> **SELECTED TEXT**
====

For microcystin analysis, the aliquot of 100 mL was filtered through 110 mm GF/C discs (Whatman, Maidstone, Kent, UK). The GF/C discs with the cell-bound or intracellular microcystin were freeze–thawed and placed in glass beakers containing 10 mL of methanol (100%) (J.T. Baker – Grade UV-HPLC) to extract the intracellular content for 1 h at room temperature (25 °C). The extract was removed and evaporated at 50 °C in a vacuum until dry. The residue was resuspended in 1 mL of methanol (80%) prior to analysis by high-performance liquid chromatography (HPLC). For the extracellular microcystin, the filtered samples (100 mL) were passed through C18 Cartridges (SupelClean LC-18 – SUPELCO 1 g and 3 mL) using a vacuum manifold system (Varian Analytical Instruments, San Fernando, CA, USA). The cartridges were conditioned before sample concentration using 10 mL of methanol (100%) (J.T. Baker – Grade UV-HPLC) followed by 10 mL of water. Samples were applied to the cartridges at a flow rate of 1 drop min−1. After the sample was passed through, the cartridge was washed with 10 mL of 10, 20 and 30% v/v aqueous methanol in sequence. The air was drawn through the cartridge for about 10 min to minimize the amount of aqueous methanol eluted from the previous step. Then, the cartridge was eluted with 0.8 mL of methanol (80%). The analysis was performed using high-performance liquid chromatography (Agilent Technologies, model 1260 Infinity), with a reverse-phase column (Waters Symmetry C18, 5 μm, 2.1 × 150 mm) at 40 °C with a DAD detector set at wavelengths 238 and 222 nm. The mobile phases used were (i) 0.05% trifluoroacetic acid – TFA acid (Dynamic – Grade UV-HPLC) in water and (ii) 0.05% TFA in acetonitrile (J.T. Baker – Grade UV-HPLC) with a flow rate of 0.5 mL min−1 and a total run time of 35 min. Gradient elution was applied using the following program: linear increase from 25 to 100% B within 22 min, hold at 100% B for 2 min and subsequently decrease to 25% B within 11 min. A calibration curve for each variant (Mc-LR, Mc-LA and Mc-LY) was produced using standards provided by the Cyanosol Laboratory (UK). The equipment's limit of detection (LOD) and quantification (LQD) was 0.25 and 0.5 mg L−1, respectively, but the method's limit of detection (LOD) and quantification (LQD) was based on those limits and the degree of sample concentration detailed previously. This method was adapted from Lawton et al. (1994).
Total microcystin concentration (McT) comprised of the sum of the Mc-LR, Mc-LA and Mc-LY concentrations (intra- and extracellular). For the cell quota calculation, the total intracellular microcystin concentration (sum of the intracellular Mc-LR, Mc-LA, and Mc-LY) was divided by the number of cells or biomass, in the same base volume.
After preserving MA samples with Lugol, cell density (Dens) at different growth stages was measured using a Sedgewick-rafter chamber and an inverted optical microscope with a magnification of 40× (Zeiss, Model Vert. A1; APHA 2012). For the determination of cell density, each unicellular organism was considered as an individual (Yoshida et al. 2006).

====

> **THE DATA**
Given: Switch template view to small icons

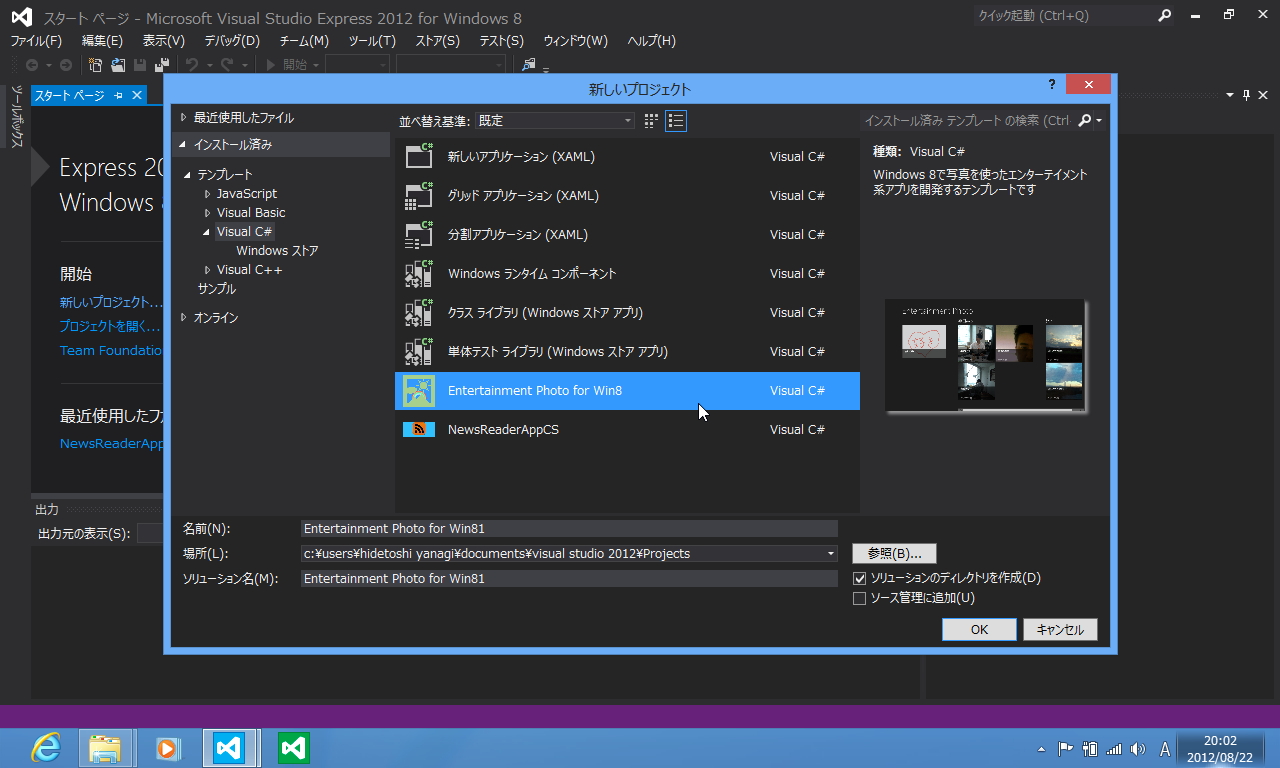Looking at the screenshot, I should coord(650,120).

====

> **REQUIRED TASKS**
1. In the microcystin methods text, condense the paragraph beginning "After preserving MA samples with Lugol" into a short bulleted list that keeps its main facts.
2. Pick up the microcystin methods text after its final sentence and continue it.

> **RESPONSES TO THE EXERCISE**
1.
- MA samples were preserved with Lugol.
- Cell density (Dens) at different growth stages was measured with a Sedgewick-rafter chamber and an inverted optical microscope (Zeiss, Model Vert. A1) at 40× magnification (APHA 2012).
- Each unicellular organism was counted as one individual (Yoshida et al. 2006).

2.
The spectrophotometric method (10200H), proposed in APHA (2012), was used for the determination of chlorophyll-a (Chlo.a) and pheophytin (Pheo). Samples were analyzed at wavelengths of 664, 665 and 750 nm, respectively. Phycocyanin (Phyc) was analyzed using the spectrophotometric method at 665 and 750 nm wavelengths proposed by Bennett & Bogorad (2011), with adaptations (Genesys 10-S, Thermo-Scientific, USA).
The hypothesis of data normality and homogeneity of variance was verified using the Shapiro–Wilk (PS-W) test and the Levene test. For comparisons between the analyzed values at each week after using the analysis of variance (ANOVA) test, the Tukey test was performed for samples with normal distribution, and pairwise comparisons using the Wilcoxon signed-rank test with Bonferroni adjustment for samples without normal distribution. The Spearman correlation coefficient (Rs), as well as its intensity (weak, moderate and strong) and significance, was determined to verify the degree of association between all variables. For this study, it was considered a strong association when |Rs| ≥ 0.7 and moderate when 0.7 > |Rs| ≥ 0.5 (Zar 1996).
The explanatory variables (CA, Dens, Chlo.a, Phyc and Pheo) that correlated significantly with the response variable (McT) were incorporated into the model using the Stepwise method. The regression model that contained easily determined explanatory variables was preferred among the models with the highest Adjusted R2. The selected regression model was then evaluated by both normality and homoscedasticity of the residues (evaluated graphically – Figure 4) and coefficient significance. All the statistical tests were performed using a significance level of 5% (α = 5%) and the RStudio program (R Core Team 2018). Details of the data analyses mentioned are available in the Supplementary material.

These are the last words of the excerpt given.